Heinrich Heine
Vorrede zum ersten Band
des »Salon«

[585] »Ich rate Euch, Gevatter, laßt mich auf Eu'r Schild keinen goldenen Engel, sondern einen roten Löwen malen; ich bin mal dran gewöhnt, und Ihr werdet sehen, wenn ich Euch auch einen goldenen Engel male, so wird er doch wie ein roter Löwe aussehn.«

Diese Worte eines ehrsamen Kunstgenossen soll gegenwärtiges Buch an der Stirne tragen, da sie jedem Vorwurf, der sich dagegen auffinden ließe, im voraus und ganz eingeständig begegnen. Damit alles gesagt sei, erwähne ich zugleich, daß dieses Buch, mit geringen Ausnahmen, im Sommer und Herbst 1831 geschrieben worden, zu einer Zeit, wo ich mich meistens mit den Kartons zu künftigen roten Löwen beschäftigte. Um mich her war damals viel Gebrülle und Störnis jeder Art.
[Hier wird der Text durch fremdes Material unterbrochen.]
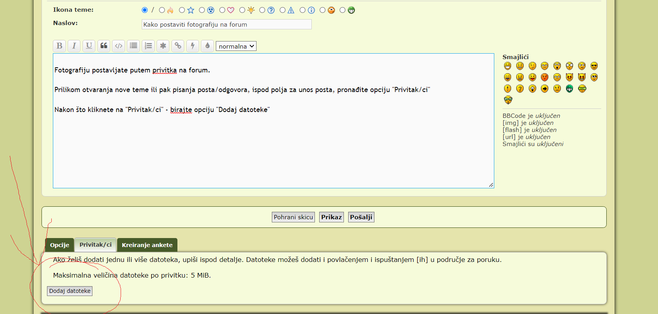
Task: Open the font size 'normalna' dropdown
Action: 236,46
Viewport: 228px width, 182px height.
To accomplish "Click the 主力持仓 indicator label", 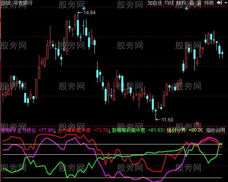I will 27,130.
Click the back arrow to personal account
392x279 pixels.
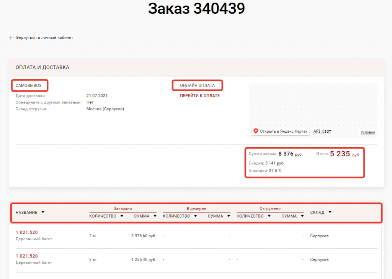(11, 38)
Bin ich nicht heute sehr bescheiden?

Ihr könnt euch darauf verlassen, die Bescheidenheit der Leute hat immer ihre guten Gründe. Der liebe Gott hat gewöhnlich die Ausübung der Bescheidenheit und ähnlicher Tugenden den Seinen sehr erleichtert. Es ist z.B. leicht, daß man seinen Feinden verzeiht, wenn man zufällig nicht so viel Geist besitzt, um ihnen schaden zu können, so wie es auch leicht ist, keine Weiber zu verführen, wenn man mit einer allzu schäbigen Nase gesegnet ist.

Die Scheinheiligen von allen Farben werden über manches Gedicht in diesem Buche wieder sehr tief seufzen – aber es kann ihnen nichts mehr helfen. Ein zweites, »nachwachsendes Geschlecht« hat eingesehen, daß all mein Wort und Lied aus einer großen, gottfreudigen Frühlingsidee emporblühte, die, wo nicht besser, doch wenigstens ebenso respektabel ist wie jene [585] triste, modrige Aschermittwochsidee, die unser schönes Europa trübselig entblumt und mit Gespenstern und Tartüffen bevölkert hat. Wogegen ich einst mit leichten Waffen frondierte, wird jetzt ein offener ernster Krieg geführt – ich stehe sogar nicht mehr in den ersten Reihen.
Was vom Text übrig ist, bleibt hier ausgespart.